Frau Kreft setzt sich gegen die Meinung von über dreißig ortsansässigen Ärzten. Dabei findet sie noch kein einziger Arzt, der ihre Ansicht unterstützt, selbst unter den Ärzten ihrer Einrichtung. Sie setzt sich ebenso gegen ihre eigene Partei. Herr Waldschmidt versicherte uns schriftlich am 13.12.2010: Sowohl ich als auch meine Fraktion sprechen sich strikt gegen Tabakwerbung aus und werden uns für das Verbot von Tabakwerbung in unserer Stadt aussprechen, soweit dies rechtlich möglich ist.

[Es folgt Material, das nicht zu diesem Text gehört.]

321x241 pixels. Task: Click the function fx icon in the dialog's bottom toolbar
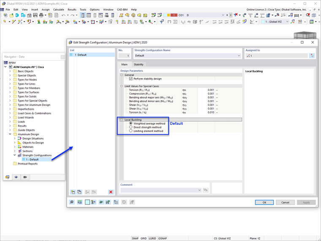132,202
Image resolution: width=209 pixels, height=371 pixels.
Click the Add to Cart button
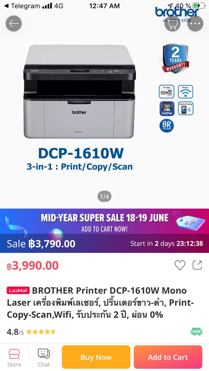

Herr Galley und Frau Kreft haben sich beide immerhin für einen öffentlichen und einen nicht-öffentlichen Punkt auf der Tagesordnung plädiert, um den aktuellen Stand der Neuvergabe der Werberechte zu diskutieren. Herr Peter Mömkes (CDU) setzte sich allerdings gegen irgendeine öffentliche Diskussion durch, obwohl der Stadtbaurat Stephan Schmickler es sich nicht nehmen ließ, über seine Sicht der Sache auch im öffentlichen Teil vorzutragen.

Offenbar ist immerhin, warum die Stadtverwaltung so sehr die öffentliche Wahrnehmung zu befürchten hat. Die Stadtverwaltung befürwortet nämlich den sofortigen Austausch von sämtlichen Wartehallen, obwohl manche unter ihnen sogar praktisch neu sind. Für eine derart weitreichende Baumaßnahme brauche die Stadt Einkünfte aus Tabakwerbung. Welches Stadtbild ist aber zu bevorzugen: ein mit nagelneuen Wartehallen geschmückt mit hinterleuchteter Tabakwerbung, oder ein mit anständigen Wartehallen ohne Tabakwerbung? Dies ist eine Entscheidung, die nach dem öffentlichen Willen, im Sinne des Jugendschutzes und im Interesse der öffentlichen Gesundheit mit größtmöglicher Transparenz zu fallen ist.

Dafür sind die Vergabebedingungen von entscheidender Bedeutung. Diese müssen Tabakwerbung ausdrücklich ausschließen. Die Bieter müssen dann die Chance bekommen, auf dieser Basis ein Angebot abzugeben. Diese Kriterien sind durchaus im öffentlichen Teil des Ausschusses festzulegen.